As programadoras – como Globo, Telecine, ViacomCBS – precisaram passar por uma série de mudanças e adaptações a partir do momento em que decidiram oferecer produtos diretamente ao consumidor – que, conforme Penna ressaltou, é quem dita as regras desse jogo. Mattiuzzo, do Telecine, afirma que o processo não foi fácil: "Transformar uma programadora de TV tradicional em uma empresa digital foi um grande trabalho, que passou por desenho de jornada do cliente e mudanças de produto, de tecnologia e organizacionais. Trouxemos skills diferentes para empresa, como data science e digital marketing. Todos passamos por isso: incorporar novas competências do mundo digital no que tradicionalmente era uma empresa só de conteúdo, transmissão e marketing. Foi uma grande mudança". Por outro lado, ele assume que o histórico e construção de marca feita no passado ajudaram nessa nova fase. "Tínhamos que aproveitar nossa experiência de aquisição de conteúdo, curadoria humana e habilidade de programação para o mundo do streaming. Esse é nosso grande valor. Não aproveitar isso seria rasgar dinheiro". 

O Telecine, em particular, tem como asset o conhecimento de cinema – e, de acordo com Mattiuzzo, é isso que o diferencia no desafio da concorrência no streaming: "Não queremos competir na mesma arena de Globoplay, Disney e Amazon. Nossa marca está ligada ao cinema, não podemos concorrer com esses players da mesma forma. São diferentes investimentos e volume de conteúdo. Nós competimos sendo o maior especialista em cinema do Brasil. Somos líderes em aquisições e curadoria.

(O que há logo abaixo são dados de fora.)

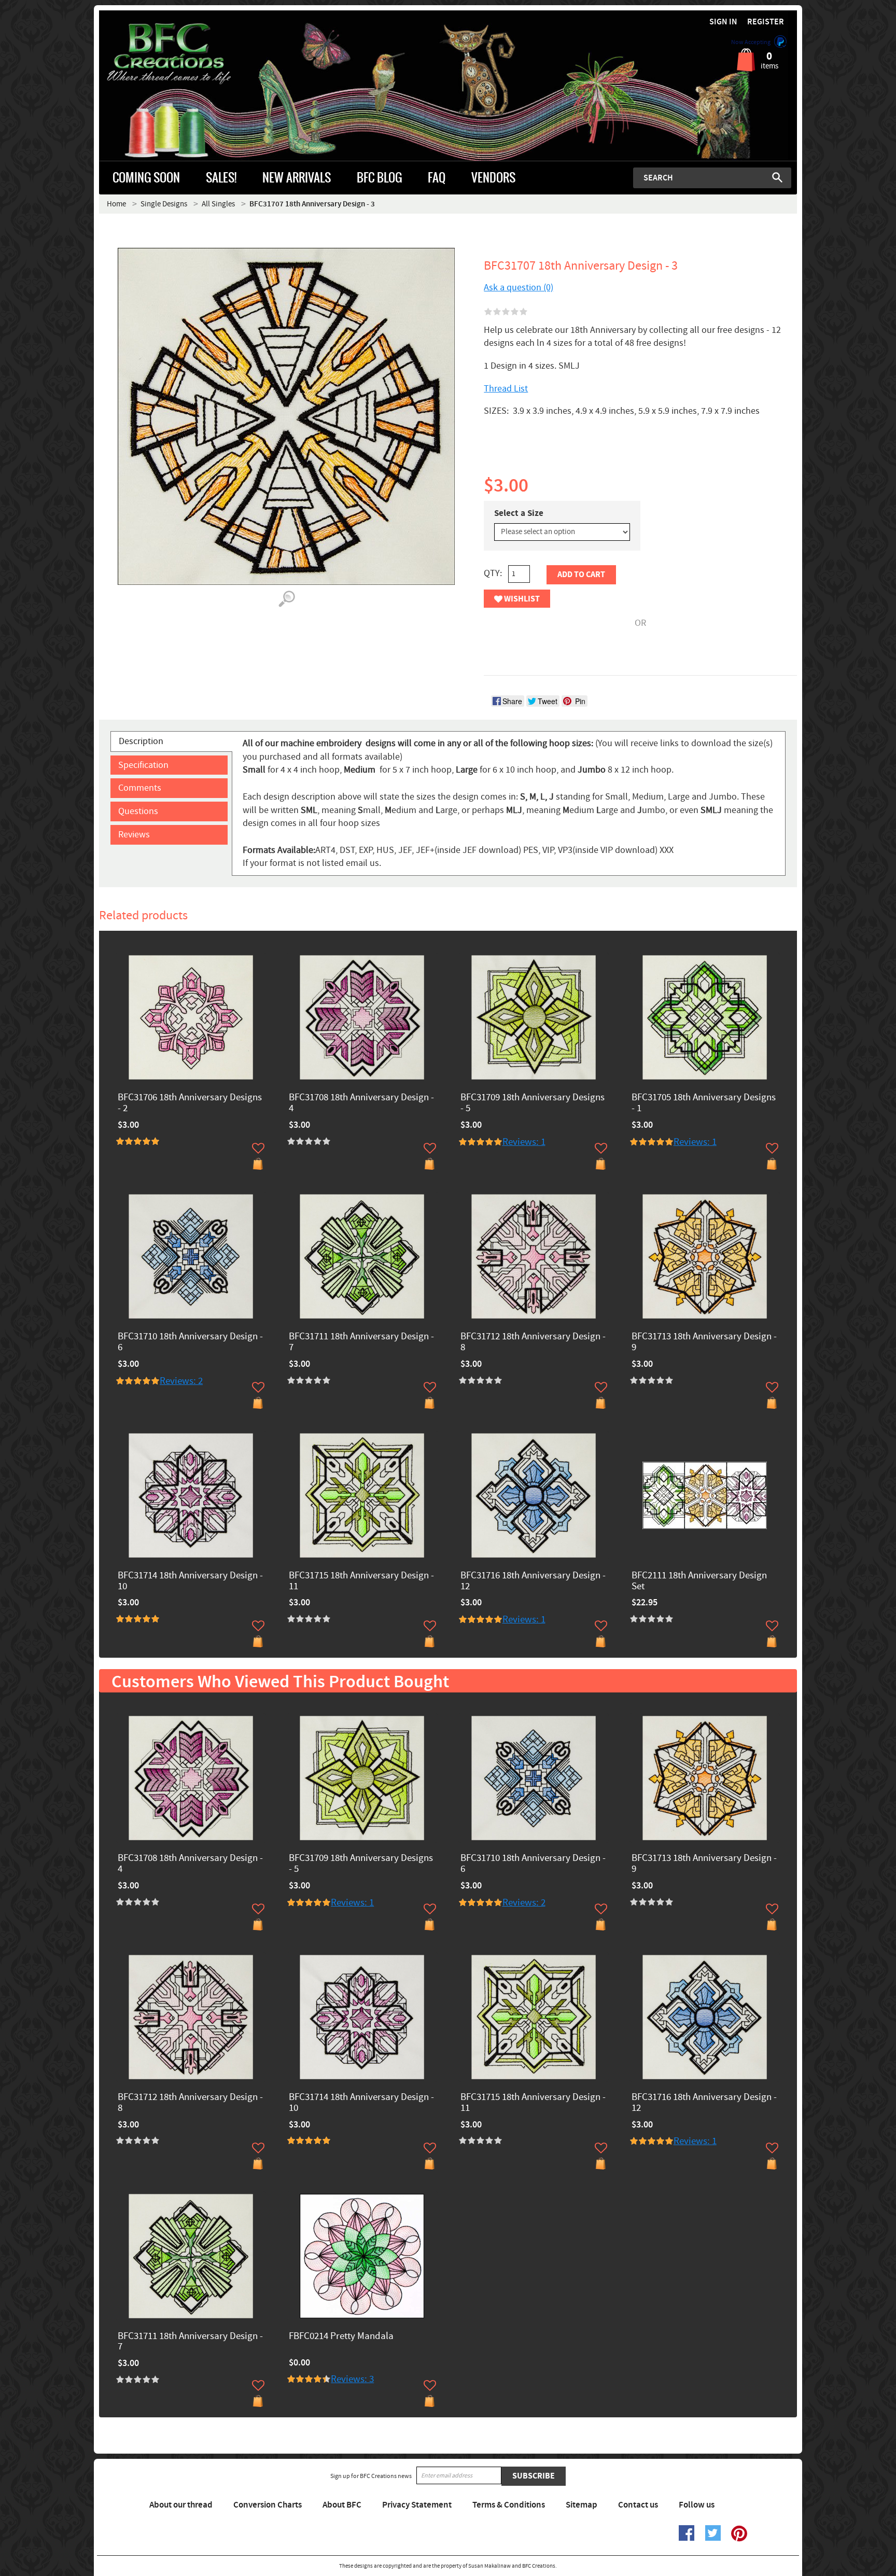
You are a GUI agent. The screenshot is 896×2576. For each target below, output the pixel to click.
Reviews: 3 (352, 2379)
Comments (139, 788)
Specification (143, 765)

O Conhecimento em cinema nos diferencia. E o filme é só o começo – como diz nossa campanha. A gente ajuda a escolher, temos cinelists diversas, que facilitam a navegação e reduzem o tempo de escolha, além de conteúdos extras, como programas e trailers. Assim, somos um serviço sem a mesma amplitude de um Globoplay, mas que para quem gosta de cinema faz muito sentido". 

Na Viacom, por sua vez, o grande desafio foi comunicar corretamente ao consumidor as diferenças de cada um dos seus produtos: Pluto TV, que é gratuito, agrega conteúdos de diversos parceiros e conta com intervalos publicitários na programação; o Paramount+, um serviço de streaming premium com conteúdos novos e lançamentos constantes; além dos canais lineares da Pay TV. "Nosso departamento de marketing estuda o consumidor e sabe direcionar essa comunicação de forma correta, nos lugares corretos. São planos de comunicação diferentes", conta Francis. 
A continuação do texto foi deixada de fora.